*** Opening of DATA FOR THE TASK ***

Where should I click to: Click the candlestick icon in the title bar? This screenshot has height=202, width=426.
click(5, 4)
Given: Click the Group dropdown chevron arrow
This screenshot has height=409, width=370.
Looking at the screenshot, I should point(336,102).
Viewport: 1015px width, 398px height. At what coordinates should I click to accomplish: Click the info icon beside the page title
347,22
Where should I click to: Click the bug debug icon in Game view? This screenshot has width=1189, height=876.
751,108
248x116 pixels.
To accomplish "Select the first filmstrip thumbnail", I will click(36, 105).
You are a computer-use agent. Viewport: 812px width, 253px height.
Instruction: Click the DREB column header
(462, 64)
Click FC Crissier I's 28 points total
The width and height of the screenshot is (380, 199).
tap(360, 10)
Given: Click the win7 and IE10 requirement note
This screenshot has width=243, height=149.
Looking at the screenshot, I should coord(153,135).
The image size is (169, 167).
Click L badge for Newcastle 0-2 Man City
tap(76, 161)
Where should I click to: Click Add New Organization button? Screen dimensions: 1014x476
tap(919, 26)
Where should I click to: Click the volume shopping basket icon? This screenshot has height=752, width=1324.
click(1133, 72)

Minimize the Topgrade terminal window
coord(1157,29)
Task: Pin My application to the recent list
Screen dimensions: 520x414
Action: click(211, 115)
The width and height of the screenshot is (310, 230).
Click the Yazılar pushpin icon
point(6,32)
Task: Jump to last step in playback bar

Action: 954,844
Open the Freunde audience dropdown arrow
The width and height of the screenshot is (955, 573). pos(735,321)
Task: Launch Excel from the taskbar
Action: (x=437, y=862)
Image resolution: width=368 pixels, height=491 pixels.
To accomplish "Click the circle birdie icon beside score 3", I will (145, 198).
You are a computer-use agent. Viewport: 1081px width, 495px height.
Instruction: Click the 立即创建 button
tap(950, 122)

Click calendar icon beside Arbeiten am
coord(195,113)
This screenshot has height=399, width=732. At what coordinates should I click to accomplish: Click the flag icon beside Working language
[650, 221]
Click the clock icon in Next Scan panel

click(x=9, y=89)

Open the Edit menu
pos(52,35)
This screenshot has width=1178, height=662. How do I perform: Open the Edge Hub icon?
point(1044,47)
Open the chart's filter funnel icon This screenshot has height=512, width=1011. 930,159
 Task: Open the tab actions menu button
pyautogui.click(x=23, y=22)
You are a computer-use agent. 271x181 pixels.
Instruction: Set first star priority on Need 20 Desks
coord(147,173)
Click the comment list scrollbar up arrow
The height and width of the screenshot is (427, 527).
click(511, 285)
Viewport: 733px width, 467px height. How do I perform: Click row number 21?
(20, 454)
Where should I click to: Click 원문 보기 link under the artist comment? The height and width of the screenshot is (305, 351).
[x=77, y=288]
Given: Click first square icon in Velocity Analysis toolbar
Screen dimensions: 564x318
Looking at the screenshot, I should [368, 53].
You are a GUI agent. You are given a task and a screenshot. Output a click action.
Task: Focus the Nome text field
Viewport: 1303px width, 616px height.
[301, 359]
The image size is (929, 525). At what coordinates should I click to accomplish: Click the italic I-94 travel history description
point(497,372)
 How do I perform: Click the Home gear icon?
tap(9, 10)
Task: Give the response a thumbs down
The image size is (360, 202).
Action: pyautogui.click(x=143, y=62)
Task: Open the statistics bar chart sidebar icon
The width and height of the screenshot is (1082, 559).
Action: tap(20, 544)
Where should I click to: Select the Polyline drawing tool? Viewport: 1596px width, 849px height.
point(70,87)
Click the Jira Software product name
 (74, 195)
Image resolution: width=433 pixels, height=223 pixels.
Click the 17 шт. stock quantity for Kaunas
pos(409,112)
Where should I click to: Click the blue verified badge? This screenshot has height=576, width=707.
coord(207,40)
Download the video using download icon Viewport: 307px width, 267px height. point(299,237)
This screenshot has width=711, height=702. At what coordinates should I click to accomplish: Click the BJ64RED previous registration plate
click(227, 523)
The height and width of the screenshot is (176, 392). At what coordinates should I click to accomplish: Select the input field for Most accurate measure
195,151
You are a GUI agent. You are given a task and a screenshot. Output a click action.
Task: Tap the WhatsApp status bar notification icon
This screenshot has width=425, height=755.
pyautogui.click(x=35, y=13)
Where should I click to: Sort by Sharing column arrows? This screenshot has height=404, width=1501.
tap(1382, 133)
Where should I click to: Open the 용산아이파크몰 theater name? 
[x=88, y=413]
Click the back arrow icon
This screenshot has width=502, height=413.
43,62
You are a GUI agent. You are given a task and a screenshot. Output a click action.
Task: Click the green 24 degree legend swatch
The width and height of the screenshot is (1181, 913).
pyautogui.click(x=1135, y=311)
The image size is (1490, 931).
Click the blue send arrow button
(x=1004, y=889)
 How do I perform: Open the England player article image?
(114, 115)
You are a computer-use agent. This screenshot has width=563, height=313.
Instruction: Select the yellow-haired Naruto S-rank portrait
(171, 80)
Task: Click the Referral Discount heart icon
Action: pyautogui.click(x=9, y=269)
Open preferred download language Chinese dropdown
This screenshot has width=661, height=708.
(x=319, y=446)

*** Close of DATA FOR THE TASK ***

(TASK BRIEF)
For this exercise, output all the data exactly as shown above.

(RESPONSE AREA)
Where should I click to: Click the candlestick icon in the title bar? This screenshot has height=202, width=426.
click(5, 4)
Given: Click the Group dropdown chevron arrow
This screenshot has height=409, width=370.
Looking at the screenshot, I should point(336,102).
Viewport: 1015px width, 398px height. At what coordinates should I click to accomplish: Click the info icon beside the page title
347,22
Where should I click to: Click the bug debug icon in Game view? This screenshot has width=1189, height=876.
751,108
248x116 pixels.
To accomplish "Select the first filmstrip thumbnail", I will click(36, 105).
You are a computer-use agent. Viewport: 812px width, 253px height.
Instruction: Click the DREB column header
(462, 64)
Click FC Crissier I's 28 points total
The width and height of the screenshot is (380, 199).
tap(360, 10)
Given: Click the win7 and IE10 requirement note
This screenshot has width=243, height=149.
Looking at the screenshot, I should coord(153,135).
The image size is (169, 167).
Click L badge for Newcastle 0-2 Man City
tap(76, 161)
Where should I click to: Click Add New Organization button? Screen dimensions: 1014x476
tap(919, 26)
Where should I click to: Click the volume shopping basket icon? This screenshot has height=752, width=1324.
click(1133, 72)

Minimize the Topgrade terminal window
coord(1157,29)
Task: Pin My application to the recent list
Screen dimensions: 520x414
Action: click(211, 115)
The width and height of the screenshot is (310, 230).
Click the Yazılar pushpin icon
point(6,32)
Task: Jump to last step in playback bar

Action: 954,844
Open the Freunde audience dropdown arrow
The width and height of the screenshot is (955, 573). pos(735,321)
Task: Launch Excel from the taskbar
Action: (x=437, y=862)
Image resolution: width=368 pixels, height=491 pixels.
To accomplish "Click the circle birdie icon beside score 3", I will (145, 198).
You are a computer-use agent. Viewport: 1081px width, 495px height.
Instruction: Click the 立即创建 button
tap(950, 122)

Click calendar icon beside Arbeiten am
coord(195,113)
This screenshot has height=399, width=732. At what coordinates should I click to accomplish: Click the flag icon beside Working language
[650, 221]
Click the clock icon in Next Scan panel

click(x=9, y=89)

Open the Edit menu
pos(52,35)
This screenshot has width=1178, height=662. How do I perform: Open the Edge Hub icon?
point(1044,47)
Open the chart's filter funnel icon This screenshot has height=512, width=1011. 930,159
 Task: Open the tab actions menu button
pyautogui.click(x=23, y=22)
You are a computer-use agent. 271x181 pixels.
Instruction: Set first star priority on Need 20 Desks
coord(147,173)
Click the comment list scrollbar up arrow
The height and width of the screenshot is (427, 527).
click(511, 285)
Viewport: 733px width, 467px height. How do I perform: Click row number 21?
(20, 454)
Where should I click to: Click 원문 보기 link under the artist comment? The height and width of the screenshot is (305, 351).
[x=77, y=288]
Given: Click first square icon in Velocity Analysis toolbar
Screen dimensions: 564x318
Looking at the screenshot, I should [368, 53].
You are a GUI agent. You are given a task and a screenshot. Output a click action.
Task: Focus the Nome text field
Viewport: 1303px width, 616px height.
[301, 359]
The image size is (929, 525). At what coordinates should I click to accomplish: Click the italic I-94 travel history description
point(497,372)
 How do I perform: Click the Home gear icon?
tap(9, 10)
Task: Give the response a thumbs down
The image size is (360, 202).
Action: pyautogui.click(x=143, y=62)
Task: Open the statistics bar chart sidebar icon
The width and height of the screenshot is (1082, 559).
Action: tap(20, 544)
Where should I click to: Select the Polyline drawing tool? Viewport: 1596px width, 849px height.
point(70,87)
Click the Jira Software product name
 (74, 195)
Image resolution: width=433 pixels, height=223 pixels.
Click the 17 шт. stock quantity for Kaunas
pos(409,112)
Where should I click to: Click the blue verified badge? This screenshot has height=576, width=707.
coord(207,40)
Download the video using download icon Viewport: 307px width, 267px height. point(299,237)
This screenshot has width=711, height=702. At what coordinates should I click to accomplish: Click the BJ64RED previous registration plate
click(227, 523)
The height and width of the screenshot is (176, 392). At what coordinates should I click to accomplish: Select the input field for Most accurate measure
195,151
You are a GUI agent. You are given a task and a screenshot. Output a click action.
Task: Tap the WhatsApp status bar notification icon
This screenshot has width=425, height=755.
pyautogui.click(x=35, y=13)
Where should I click to: Sort by Sharing column arrows? This screenshot has height=404, width=1501.
tap(1382, 133)
Where should I click to: Open the 용산아이파크몰 theater name? 
[x=88, y=413]
Click the back arrow icon
This screenshot has width=502, height=413.
43,62
You are a GUI agent. You are given a task and a screenshot. Output a click action.
Task: Click the green 24 degree legend swatch
The width and height of the screenshot is (1181, 913).
pyautogui.click(x=1135, y=311)
The image size is (1490, 931).
Click the blue send arrow button
(x=1004, y=889)
 How do I perform: Open the England player article image?
(114, 115)
You are a computer-use agent. This screenshot has width=563, height=313.
Instruction: Select the yellow-haired Naruto S-rank portrait
(171, 80)
Task: Click the Referral Discount heart icon
Action: pyautogui.click(x=9, y=269)
Open preferred download language Chinese dropdown
This screenshot has width=661, height=708.
(x=319, y=446)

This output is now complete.